Lo spettro delle frequenze in Italia a disposizione del "servizio di radioamatore" è ampio, infatti
lo stesso congloba notevoli bande di frequenze distribuite tra le HF (High Frequecy), VHF (Very
High Frequency), UHF (Ultra High Frequency) e SHF (Super High Frequency). Inoltre sulle bande
delle VHF e delle UHF vi è la presenza di ponti ripetitori adibiti al servizio di radioamatore.
COS'È L'A.R.I.?
L'A.R.I., eretta Ente Morale dal DPR 368 del 1950, è l'Associazione Radioamatori Italiani che associa
e riunisce i radioamatori italiani. La sede principale è ubicata a Milano, mentre vi sono sparse sul
Territorio Italiano sedi distaccate. Nella zona della provincia di Imperia, sono presenti 4 sedi
distaccate dell'ARI (Imperia, Sanremo, Bordighera e Ventimiglia). In particolare l'A.R.I. Sanremo
copre come comprensorio le zone di Sanremo, Arma-Taggia, Ceriana e Riva Ligure.
COS'È L'A.R.I.-R.E. (Radiocomunicazioni di Emergenza)?
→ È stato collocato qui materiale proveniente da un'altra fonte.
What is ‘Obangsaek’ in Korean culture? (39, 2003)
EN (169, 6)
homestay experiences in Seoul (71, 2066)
Analogamente a quanto avviene negli altri Paesi e Nazioni Europee ed Extraeuropee, anche in Italia
esiste una organizzazione, l'ARI-RE che all'interno dell'ARI si occupa di Radiocomunicazioni di
Emergenza, nell'ambito di Protezione Civile.
L'ARI-RE è organizzata su tre diversi livelli:
- A livello nazionale: come una delle associazioni nazionali iscritte nell'elenco del Dipartimento
Nazionale della Protezione Civile per interventi sull'intero territorio nazionale;
- A livello nazionale: con la rete alternativa di Comunicazioni d'Emergenza che collega tutte le
Prefetture d'Italia con il Ministero degli Interni e la sala radio della Protezione Civile in Roma;
- A livello Regionale, Provinciale e comunale: attraverso la propria struttura ramificata sul
Territorio e l'attivazione delle sale radio dei COM e delle sale radio delle sedi della Protezione
Civile nelle singole aree.
I radioamatori dell'ARI sono stati presenti dal 1951, anno della tragica alluvione del Polesine,
ad ogni emergenza nazionale, garantendo con la loro professionalità e dedizione un contributo
fondamentale alle operazioni di Protezione Civile.
Ad oggi l'ARI è iscritta con nota n. 1416/AG/VOL D 6.1.1 del 16 gennaio 1998, nell'elenco delle
Organizzazioni di Volontariato di Protezione Civile, ed inoltre la stessa Associazione è stata
autorizzata all'utilizzo dell'emblema di Protezione Civile.
QUALI SONO LE MANSIONI SVOLTE DAI RADIOAMATORI ADERENTI ALL'A.R.I.- R.E.?
Le mansioni principali svolte dai radioamatori soci aderenti all'ARI-RE è di garantire un
collegamento radio tra le varie sedi di Protezione Civile, le Sedi delle Prefetture, con il
Ministero degli Interni e la sala radio della Protezione Civile in Roma.